[Okuma parçası]

◆ ◆ ◆

Kaygılı - Kaçıngan Birlikteliği Mümkün Mü?

Ülfet İpek Eral

Ülfet İpek Eral

Kaygılı - Kaçıngan Birlikteliği Mümkün Mü?

How being attached to you felt like sometimes - Laura Miclea

How being attached to you felt like sometimes - Laura Miclea

Kendimizi tehdit altında, zorlanmış veya endişeli hissettiğimizde savunma mekanizmalarımız devreye giriyor. Böyle anlarda bağlanma figürümüzü, yani güvendiğimiz ve bize rahatlık sağlayan kişiyi kendimize yakın tutmak istiyoruz. Bu noktada bağlanma stillerimiz, duygularımızı nasıl düzenlediğimiz üzerinde etkili olabiliyor ve verdiğimiz farklı tepkileri açıklayan unsurlardan biri oluyor.

◆ ◆ ◆

[Öğe bulma kayıtları]
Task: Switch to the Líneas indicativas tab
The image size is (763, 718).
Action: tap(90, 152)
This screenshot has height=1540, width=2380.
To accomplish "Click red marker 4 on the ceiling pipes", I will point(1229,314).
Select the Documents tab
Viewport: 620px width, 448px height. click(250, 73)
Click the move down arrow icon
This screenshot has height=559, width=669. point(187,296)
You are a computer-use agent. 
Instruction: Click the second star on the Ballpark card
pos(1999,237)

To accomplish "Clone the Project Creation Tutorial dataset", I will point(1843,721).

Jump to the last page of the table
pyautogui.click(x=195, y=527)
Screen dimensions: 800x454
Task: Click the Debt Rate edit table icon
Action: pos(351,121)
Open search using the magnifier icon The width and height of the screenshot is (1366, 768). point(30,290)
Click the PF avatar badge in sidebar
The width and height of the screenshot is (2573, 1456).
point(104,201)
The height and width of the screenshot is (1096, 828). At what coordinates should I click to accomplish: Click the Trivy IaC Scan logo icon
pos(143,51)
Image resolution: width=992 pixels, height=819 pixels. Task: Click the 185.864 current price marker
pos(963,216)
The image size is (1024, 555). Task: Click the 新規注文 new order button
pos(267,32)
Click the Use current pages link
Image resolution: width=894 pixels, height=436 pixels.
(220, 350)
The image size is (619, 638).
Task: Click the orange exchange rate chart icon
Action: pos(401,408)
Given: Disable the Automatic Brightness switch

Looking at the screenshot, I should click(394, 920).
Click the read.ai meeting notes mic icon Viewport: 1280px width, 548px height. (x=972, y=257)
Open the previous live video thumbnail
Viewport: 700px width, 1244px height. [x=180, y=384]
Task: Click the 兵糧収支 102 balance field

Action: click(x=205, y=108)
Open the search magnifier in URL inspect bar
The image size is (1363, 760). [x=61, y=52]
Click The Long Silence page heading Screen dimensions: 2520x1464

◆ ◆ ◆

[Yazılı yönerge 1] Bağlanma stilleriyle ilgili okuma parçasına göre savunma mekanizmalarımız hangi durumlarda devreye giriyor?
[Yazılı yönerge 2] Bağlanma stilleriyle ilgili okuma parçasında "Kendimizi tehdit altında, zorlanmış" ile başlayıp "unsurlardan biri oluyor." ifadesine kadar süren bölümü kelimesi kelimesine aktarın.
Bu malzeme başka bir kaynaktan alınmıştır.

[Tam çıktı 1] Kendimizi tehdit altında, zorlanmış veya endişeli hissettiğimizde.

[Tam çıktı 2]
Kendimizi tehdit altında, zorlanmış veya endişeli hissettiğimizde savunma mekanizmalarımız devreye giriyor. Böyle anlarda bağlanma figürümüzü, yani güvendiğimiz ve bize rahatlık sağlayan kişiyi kendimize yakın tutmak istiyoruz. Bu noktada bağlanma stillerimiz, duygularımızı nasıl düzenlediğimiz üzerinde etkili olabiliyor ve verdiğimiz farklı tepkileri açıklayan unsurlardan biri oluyor.